THE OMBUDSMAN and the courts could be drawn into the extraordinary row over efforts to establish a new identity for two schools in the Western Isles that have been ordered to merge.
This follows an embarrassing defeat suffered by the council's educational leadership on Tuesday over its lengthy efforts to rename the 125-year-old Nicolson Institute in Stornoway.
The full council decided by 18 votes to eight to retain the Nicolson name when it is amalgamated with Lews Castle School, the town's other secondary. This reverses the narrow 10-9 decision of the education committee to hold a pound;5,000 referendum on the issue.
The Rev Tom Sinclair, who chairs the Lews Castle school board, said it would now consider whether to seek a judicial review and referral to the local government ombudsman.
A petition signed by 7,700 islanders called for the Nicolson name to be retained.

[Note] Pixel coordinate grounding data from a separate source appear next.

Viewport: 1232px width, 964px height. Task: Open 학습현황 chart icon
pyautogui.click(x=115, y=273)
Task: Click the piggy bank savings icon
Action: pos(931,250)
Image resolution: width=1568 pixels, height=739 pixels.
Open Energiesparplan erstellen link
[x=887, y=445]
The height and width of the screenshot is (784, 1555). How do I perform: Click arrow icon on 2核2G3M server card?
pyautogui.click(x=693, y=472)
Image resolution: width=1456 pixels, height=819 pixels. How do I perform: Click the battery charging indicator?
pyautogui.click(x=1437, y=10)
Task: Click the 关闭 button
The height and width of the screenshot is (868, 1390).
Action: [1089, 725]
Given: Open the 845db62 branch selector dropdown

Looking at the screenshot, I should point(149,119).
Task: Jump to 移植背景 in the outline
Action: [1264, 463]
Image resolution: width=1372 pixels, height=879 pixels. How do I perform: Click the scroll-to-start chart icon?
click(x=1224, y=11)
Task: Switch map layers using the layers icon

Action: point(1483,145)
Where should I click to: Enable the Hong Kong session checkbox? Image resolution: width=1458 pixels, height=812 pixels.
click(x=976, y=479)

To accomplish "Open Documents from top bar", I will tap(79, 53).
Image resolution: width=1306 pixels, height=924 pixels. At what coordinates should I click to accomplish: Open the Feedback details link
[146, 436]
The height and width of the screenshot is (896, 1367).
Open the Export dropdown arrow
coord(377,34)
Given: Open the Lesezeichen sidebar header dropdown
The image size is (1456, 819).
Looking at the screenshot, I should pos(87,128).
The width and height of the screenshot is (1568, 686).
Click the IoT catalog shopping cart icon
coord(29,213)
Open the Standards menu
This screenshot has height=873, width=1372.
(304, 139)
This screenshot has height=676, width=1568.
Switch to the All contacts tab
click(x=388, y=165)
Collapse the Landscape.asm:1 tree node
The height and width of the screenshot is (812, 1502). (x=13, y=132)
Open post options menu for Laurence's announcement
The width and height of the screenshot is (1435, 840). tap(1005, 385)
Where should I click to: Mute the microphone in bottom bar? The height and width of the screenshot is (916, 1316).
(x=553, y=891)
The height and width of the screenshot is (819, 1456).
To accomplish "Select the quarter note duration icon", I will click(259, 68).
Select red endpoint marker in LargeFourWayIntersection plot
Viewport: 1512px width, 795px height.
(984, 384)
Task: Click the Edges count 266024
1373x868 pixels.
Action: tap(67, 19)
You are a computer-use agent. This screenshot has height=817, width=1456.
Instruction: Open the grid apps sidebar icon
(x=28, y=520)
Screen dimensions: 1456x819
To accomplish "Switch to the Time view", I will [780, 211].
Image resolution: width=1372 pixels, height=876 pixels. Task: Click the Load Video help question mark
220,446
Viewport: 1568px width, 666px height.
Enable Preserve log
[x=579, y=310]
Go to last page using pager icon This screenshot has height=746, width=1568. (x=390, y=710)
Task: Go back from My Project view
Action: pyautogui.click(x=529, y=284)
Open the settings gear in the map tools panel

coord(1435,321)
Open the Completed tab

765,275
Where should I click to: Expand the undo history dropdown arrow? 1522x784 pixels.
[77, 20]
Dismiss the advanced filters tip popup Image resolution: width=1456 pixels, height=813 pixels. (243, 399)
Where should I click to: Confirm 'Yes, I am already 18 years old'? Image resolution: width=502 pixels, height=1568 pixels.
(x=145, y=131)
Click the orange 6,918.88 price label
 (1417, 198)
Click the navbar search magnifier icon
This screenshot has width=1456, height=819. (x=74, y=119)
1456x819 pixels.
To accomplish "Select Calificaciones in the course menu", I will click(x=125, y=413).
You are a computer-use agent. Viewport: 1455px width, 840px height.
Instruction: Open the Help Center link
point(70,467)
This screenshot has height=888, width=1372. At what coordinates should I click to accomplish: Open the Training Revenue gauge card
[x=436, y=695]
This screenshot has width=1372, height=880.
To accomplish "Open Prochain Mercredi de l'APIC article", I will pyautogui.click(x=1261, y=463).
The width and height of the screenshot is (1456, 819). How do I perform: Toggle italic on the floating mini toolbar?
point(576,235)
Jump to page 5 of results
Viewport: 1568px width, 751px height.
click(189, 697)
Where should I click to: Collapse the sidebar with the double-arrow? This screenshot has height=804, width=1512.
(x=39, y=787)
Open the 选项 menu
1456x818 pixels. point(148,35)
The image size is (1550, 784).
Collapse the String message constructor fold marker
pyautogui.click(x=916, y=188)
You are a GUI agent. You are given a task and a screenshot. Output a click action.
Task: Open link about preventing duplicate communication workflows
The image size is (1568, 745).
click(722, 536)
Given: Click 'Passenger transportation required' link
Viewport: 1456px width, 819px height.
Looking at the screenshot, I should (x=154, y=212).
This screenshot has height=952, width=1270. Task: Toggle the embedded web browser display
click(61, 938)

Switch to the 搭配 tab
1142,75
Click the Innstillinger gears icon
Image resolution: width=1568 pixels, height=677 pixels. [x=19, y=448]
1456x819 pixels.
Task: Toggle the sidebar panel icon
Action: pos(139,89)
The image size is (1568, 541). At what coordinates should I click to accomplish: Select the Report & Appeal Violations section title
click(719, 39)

But Donald Mackay, vice-chairman of the education committee, said last month that assurances had been given at public meetings on the merger that the name would be settled by a referendum.
Mr Mackay's warning that a U-turn would create a sense of betrayal was ignored by the full council. Many felt that the controversy had gone on long enough. As one councillor put it, they should take an immediate decision without a referendum as a form of "damage limitation".
The action group backing the Nicolson name said it looked forward to "a period of educational calmness and consolidation".